Tallinn Black Nights Review: Exemplary Behaviour


Whilst the last resort for the most serious crimes in civilised countries is life imprisonment, that doesn’t mean to say that the bad guys always get their comeuppance. Or if they do, the sentence they deserve. And even if they do face incarceration, they can often halve their time behind bars for ‘good behaviour’. Whilst this may aid rehabilitation, possibly, it does nothing to put the victims’ minds at rest or allow them to move on with their lives.

This was the fact faced by director Audrius Mickevicius when he discovered that his brother had been beaten to death by two men. When they escaped the harshest judgement, he was incensed. After being diagnosed with a terminal illness, he decides to go into Lukiškės Prison in Vilnius to meet two prisoners, Rimas and Rolandas, who are serving life sentences. This attempt to come to terms with his anger and find forgiveness would be his last act.

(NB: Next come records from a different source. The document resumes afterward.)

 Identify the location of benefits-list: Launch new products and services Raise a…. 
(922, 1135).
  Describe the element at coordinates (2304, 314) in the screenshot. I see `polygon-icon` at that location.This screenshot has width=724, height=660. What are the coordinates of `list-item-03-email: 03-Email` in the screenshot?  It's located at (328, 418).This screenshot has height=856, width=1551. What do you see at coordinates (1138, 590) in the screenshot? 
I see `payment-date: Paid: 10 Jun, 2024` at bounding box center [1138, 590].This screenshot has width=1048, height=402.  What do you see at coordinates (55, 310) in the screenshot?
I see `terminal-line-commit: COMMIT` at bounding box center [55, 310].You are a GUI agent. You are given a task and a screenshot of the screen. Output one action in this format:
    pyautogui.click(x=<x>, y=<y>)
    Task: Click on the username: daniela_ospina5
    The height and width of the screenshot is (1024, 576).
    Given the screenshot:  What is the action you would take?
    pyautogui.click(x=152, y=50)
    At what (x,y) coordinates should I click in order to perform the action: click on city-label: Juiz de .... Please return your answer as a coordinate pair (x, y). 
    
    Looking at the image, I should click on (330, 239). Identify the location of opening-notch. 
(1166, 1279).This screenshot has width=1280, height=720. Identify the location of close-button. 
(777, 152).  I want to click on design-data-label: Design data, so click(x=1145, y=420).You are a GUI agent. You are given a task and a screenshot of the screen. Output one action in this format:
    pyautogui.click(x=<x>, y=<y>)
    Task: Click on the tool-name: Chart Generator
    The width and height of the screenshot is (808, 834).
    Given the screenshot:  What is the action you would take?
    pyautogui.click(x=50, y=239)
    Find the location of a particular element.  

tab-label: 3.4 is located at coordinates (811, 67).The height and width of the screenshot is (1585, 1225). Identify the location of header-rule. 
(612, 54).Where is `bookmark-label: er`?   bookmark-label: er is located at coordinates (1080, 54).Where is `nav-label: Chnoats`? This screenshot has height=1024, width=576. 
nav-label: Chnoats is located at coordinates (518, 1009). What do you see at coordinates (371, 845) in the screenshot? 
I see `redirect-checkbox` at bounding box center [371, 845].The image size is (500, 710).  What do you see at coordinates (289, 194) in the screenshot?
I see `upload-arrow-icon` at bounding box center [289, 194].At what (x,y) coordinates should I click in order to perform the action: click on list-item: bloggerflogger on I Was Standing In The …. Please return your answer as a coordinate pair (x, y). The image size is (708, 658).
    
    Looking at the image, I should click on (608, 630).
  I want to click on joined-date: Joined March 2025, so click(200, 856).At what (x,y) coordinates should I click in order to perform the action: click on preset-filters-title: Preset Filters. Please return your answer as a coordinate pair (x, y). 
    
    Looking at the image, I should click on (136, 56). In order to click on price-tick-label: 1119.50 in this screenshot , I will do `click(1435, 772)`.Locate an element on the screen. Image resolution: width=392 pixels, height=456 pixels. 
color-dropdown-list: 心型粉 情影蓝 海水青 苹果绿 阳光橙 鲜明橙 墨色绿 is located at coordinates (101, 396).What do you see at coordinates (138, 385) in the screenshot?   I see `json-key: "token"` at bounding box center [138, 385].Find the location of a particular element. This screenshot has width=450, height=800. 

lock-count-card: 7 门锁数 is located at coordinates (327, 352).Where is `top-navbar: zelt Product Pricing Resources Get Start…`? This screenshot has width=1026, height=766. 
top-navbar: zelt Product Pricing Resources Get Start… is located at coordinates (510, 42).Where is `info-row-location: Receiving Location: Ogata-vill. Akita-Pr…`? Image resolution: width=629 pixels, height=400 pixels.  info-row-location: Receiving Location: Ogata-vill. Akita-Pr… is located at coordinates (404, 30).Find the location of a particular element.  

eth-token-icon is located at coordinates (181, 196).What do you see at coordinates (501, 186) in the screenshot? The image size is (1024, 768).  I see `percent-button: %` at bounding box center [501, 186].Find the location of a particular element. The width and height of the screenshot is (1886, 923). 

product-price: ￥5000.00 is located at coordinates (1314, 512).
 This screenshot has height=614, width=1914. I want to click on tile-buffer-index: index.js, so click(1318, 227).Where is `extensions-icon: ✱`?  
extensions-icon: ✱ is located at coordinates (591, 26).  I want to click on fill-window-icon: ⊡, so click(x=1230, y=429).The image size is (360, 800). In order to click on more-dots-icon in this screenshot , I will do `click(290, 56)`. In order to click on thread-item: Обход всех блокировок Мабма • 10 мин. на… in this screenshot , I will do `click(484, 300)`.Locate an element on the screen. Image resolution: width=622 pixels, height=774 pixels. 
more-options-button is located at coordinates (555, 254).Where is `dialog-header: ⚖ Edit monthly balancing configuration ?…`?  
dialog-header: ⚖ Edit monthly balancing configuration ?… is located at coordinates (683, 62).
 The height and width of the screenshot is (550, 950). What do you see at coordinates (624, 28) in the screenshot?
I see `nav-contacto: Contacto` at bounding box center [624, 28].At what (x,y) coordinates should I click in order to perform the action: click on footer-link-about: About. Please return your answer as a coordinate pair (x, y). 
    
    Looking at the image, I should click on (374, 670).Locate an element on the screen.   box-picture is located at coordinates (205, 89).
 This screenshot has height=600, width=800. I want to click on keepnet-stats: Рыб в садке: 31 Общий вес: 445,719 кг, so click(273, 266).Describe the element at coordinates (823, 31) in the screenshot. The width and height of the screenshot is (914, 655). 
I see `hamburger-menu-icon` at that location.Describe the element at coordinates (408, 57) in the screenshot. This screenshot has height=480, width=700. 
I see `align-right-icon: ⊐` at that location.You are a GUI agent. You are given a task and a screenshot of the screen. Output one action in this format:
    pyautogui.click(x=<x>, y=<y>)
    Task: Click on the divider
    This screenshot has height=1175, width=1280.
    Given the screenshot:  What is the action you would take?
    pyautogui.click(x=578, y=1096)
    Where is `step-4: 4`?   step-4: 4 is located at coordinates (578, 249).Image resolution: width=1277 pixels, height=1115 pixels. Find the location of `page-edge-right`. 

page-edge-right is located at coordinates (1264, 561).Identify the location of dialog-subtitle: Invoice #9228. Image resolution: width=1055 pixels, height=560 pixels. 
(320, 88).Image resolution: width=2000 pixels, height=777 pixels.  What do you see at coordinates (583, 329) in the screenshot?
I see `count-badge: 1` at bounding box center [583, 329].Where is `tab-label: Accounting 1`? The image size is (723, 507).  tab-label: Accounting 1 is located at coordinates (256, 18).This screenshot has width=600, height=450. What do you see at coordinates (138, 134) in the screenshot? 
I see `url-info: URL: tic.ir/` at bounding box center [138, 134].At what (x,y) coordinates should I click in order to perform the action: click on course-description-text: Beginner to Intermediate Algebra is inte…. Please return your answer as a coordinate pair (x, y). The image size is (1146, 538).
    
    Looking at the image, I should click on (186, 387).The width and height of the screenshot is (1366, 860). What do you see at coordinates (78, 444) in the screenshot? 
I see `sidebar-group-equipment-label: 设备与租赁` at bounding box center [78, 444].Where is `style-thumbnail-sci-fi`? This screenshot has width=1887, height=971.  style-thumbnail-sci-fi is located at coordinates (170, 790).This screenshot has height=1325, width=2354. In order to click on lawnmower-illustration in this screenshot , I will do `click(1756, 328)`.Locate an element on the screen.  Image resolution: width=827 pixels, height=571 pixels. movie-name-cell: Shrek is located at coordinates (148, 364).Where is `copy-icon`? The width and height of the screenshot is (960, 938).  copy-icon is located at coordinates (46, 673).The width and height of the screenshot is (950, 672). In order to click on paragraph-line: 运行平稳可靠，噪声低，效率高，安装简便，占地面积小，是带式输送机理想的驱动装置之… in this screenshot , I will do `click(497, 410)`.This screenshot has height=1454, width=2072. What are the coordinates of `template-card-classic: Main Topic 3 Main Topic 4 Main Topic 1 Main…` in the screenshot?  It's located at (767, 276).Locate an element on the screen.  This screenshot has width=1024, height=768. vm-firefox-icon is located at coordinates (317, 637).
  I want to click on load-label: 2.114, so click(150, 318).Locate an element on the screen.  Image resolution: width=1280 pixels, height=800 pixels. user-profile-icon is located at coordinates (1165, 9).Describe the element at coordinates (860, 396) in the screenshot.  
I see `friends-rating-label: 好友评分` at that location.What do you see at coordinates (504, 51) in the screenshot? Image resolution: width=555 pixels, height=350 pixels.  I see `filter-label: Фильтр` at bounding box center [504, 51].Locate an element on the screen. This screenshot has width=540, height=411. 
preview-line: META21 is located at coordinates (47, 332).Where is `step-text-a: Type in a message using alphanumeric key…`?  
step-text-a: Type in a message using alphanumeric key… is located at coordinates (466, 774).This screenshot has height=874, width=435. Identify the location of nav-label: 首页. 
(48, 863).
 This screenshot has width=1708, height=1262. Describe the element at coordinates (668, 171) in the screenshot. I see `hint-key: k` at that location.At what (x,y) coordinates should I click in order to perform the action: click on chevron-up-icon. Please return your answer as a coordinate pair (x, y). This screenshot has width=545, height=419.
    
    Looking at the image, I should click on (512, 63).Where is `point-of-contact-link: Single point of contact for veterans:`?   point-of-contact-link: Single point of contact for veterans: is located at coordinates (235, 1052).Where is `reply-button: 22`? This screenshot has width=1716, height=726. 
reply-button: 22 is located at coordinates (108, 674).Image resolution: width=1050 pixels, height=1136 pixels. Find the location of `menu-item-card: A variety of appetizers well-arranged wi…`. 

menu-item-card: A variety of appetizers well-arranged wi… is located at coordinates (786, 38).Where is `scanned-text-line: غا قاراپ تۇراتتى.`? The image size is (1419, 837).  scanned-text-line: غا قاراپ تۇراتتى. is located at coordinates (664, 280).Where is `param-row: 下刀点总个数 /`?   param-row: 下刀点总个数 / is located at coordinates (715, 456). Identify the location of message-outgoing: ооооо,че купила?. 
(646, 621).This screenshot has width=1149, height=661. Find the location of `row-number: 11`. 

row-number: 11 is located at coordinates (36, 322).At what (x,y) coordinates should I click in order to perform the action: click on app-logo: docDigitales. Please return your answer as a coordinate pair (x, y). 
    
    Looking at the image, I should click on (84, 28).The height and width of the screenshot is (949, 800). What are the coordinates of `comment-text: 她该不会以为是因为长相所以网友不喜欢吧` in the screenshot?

Completed by Nerijus Milerius after Mickevicius‘s death, Exemplary Behaviour is a thoughtful and open-minded documentary about social justice and the morality of life imprisonment. Both subjects are lively characters, especially the reflective Rolandas. It’s extraordinary how they manage to keep up such positivity and hope in the face of spending a lifetime behind bars. Exemplary Behaviour is a strange and haunting portrait of a flawed system.

Exemplary Behaviour screed at Tallinn Black Nights Film Festival.